++++ Exercise inputs
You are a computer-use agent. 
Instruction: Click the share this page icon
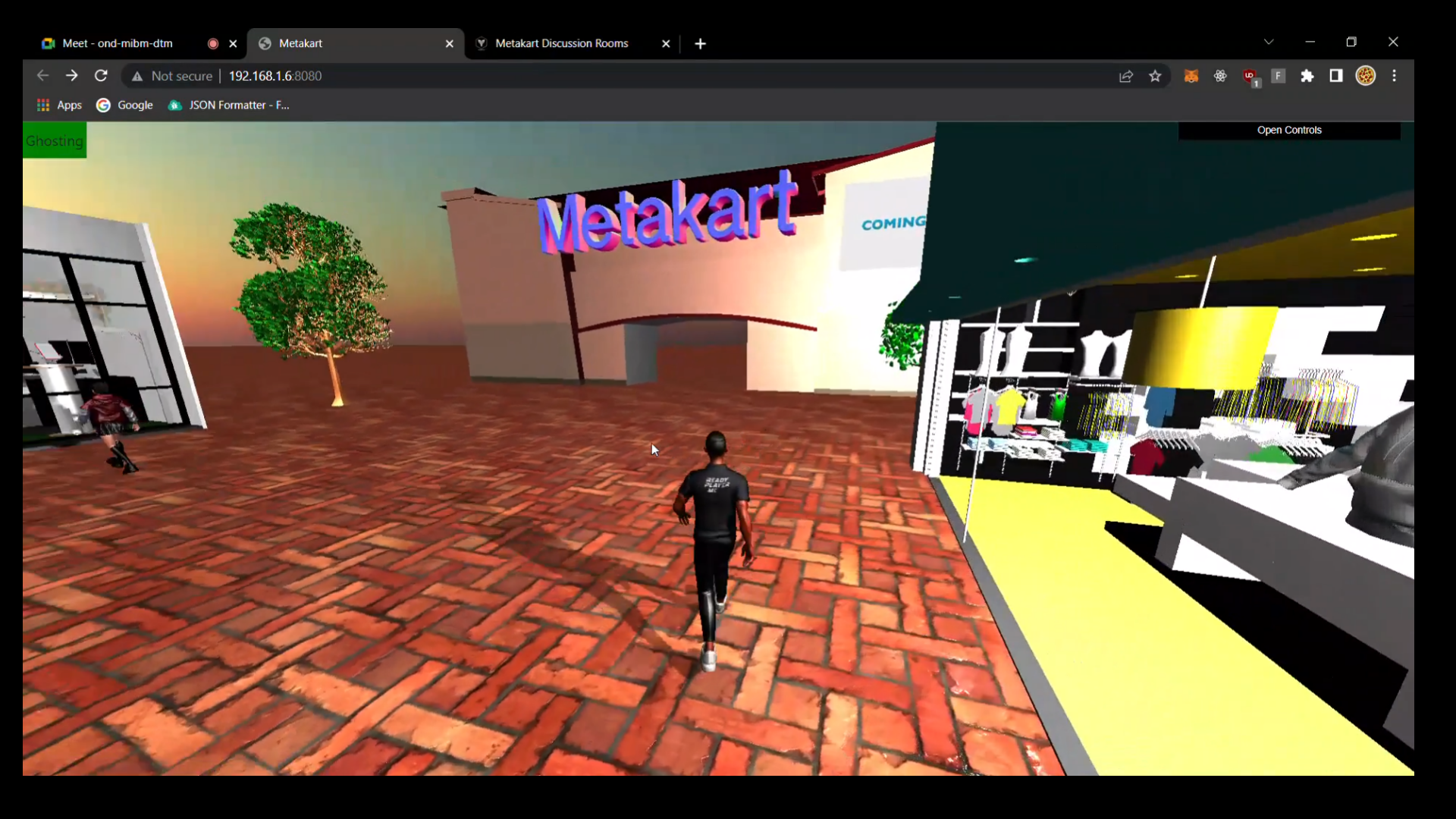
++++++++
++++ Exercise inputs
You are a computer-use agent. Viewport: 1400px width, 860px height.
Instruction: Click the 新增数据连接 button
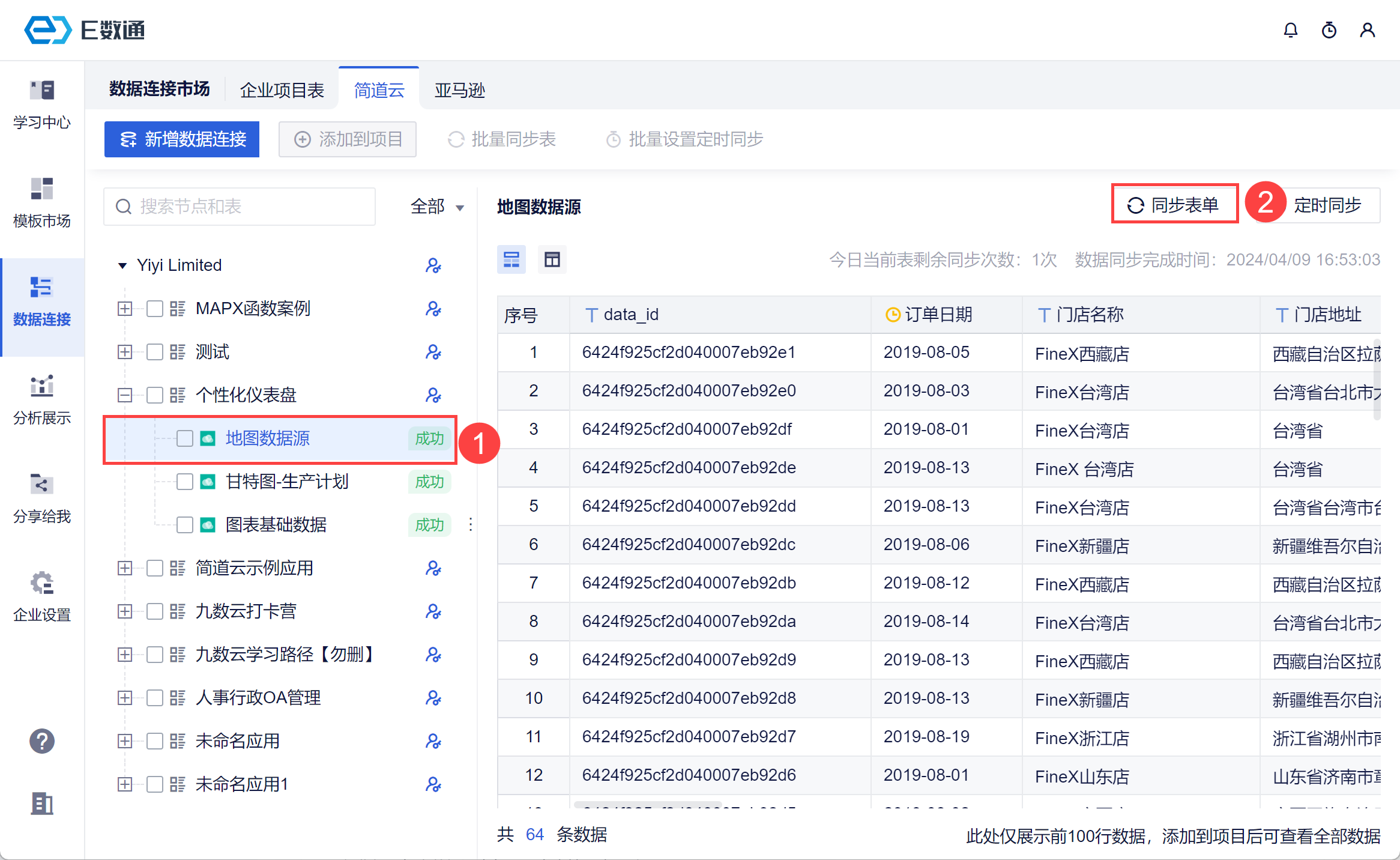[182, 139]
++++++++
++++ Exercise inputs
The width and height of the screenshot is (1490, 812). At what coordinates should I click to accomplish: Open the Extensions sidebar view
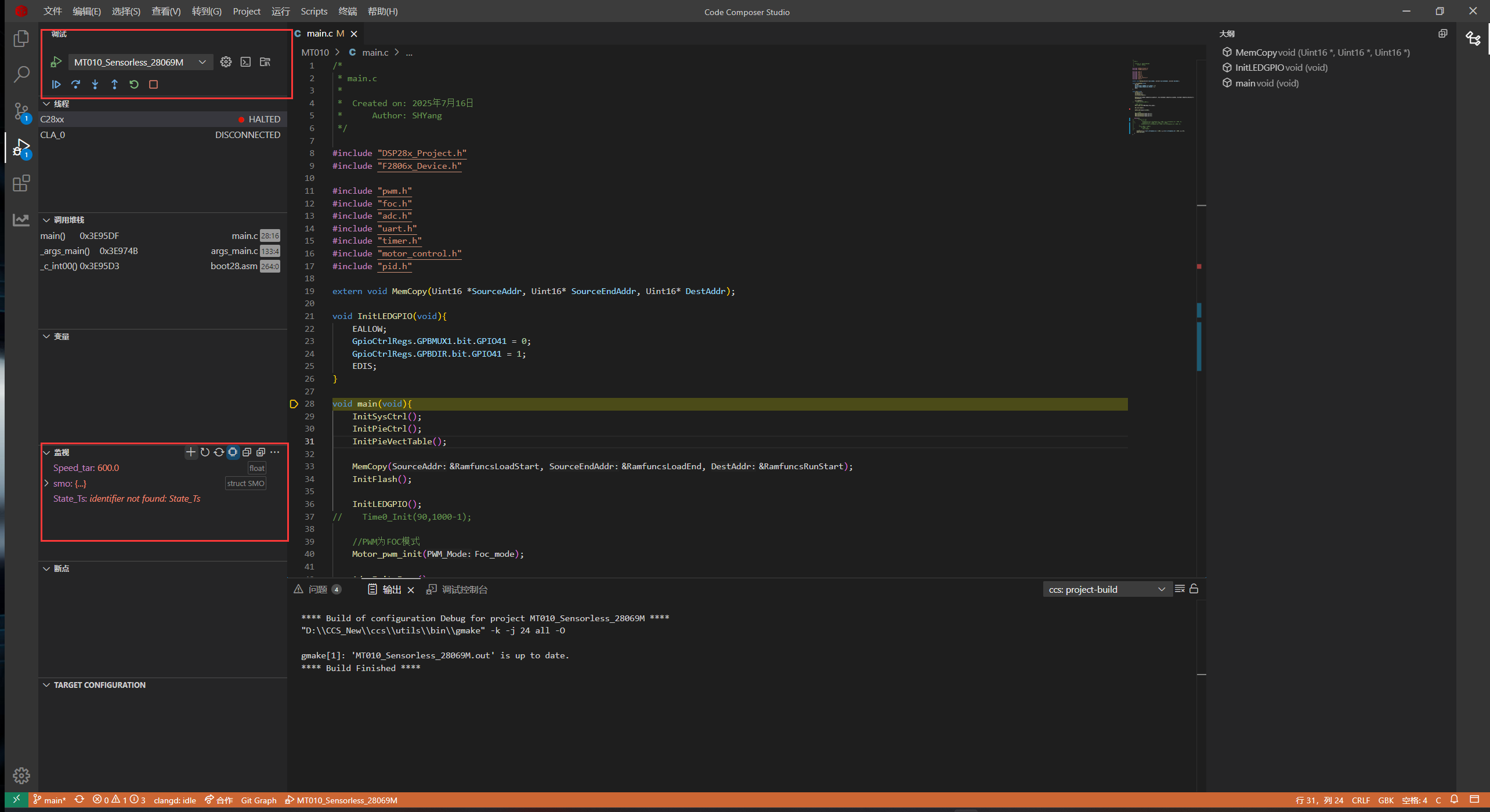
++++++++
• [Your assignment]: Show each line in the listing above that has "computer".

• [Result for this exercise]:
You are a computer-use agent. 
You are a computer-use agent. Viewport: 1400px width, 860px height.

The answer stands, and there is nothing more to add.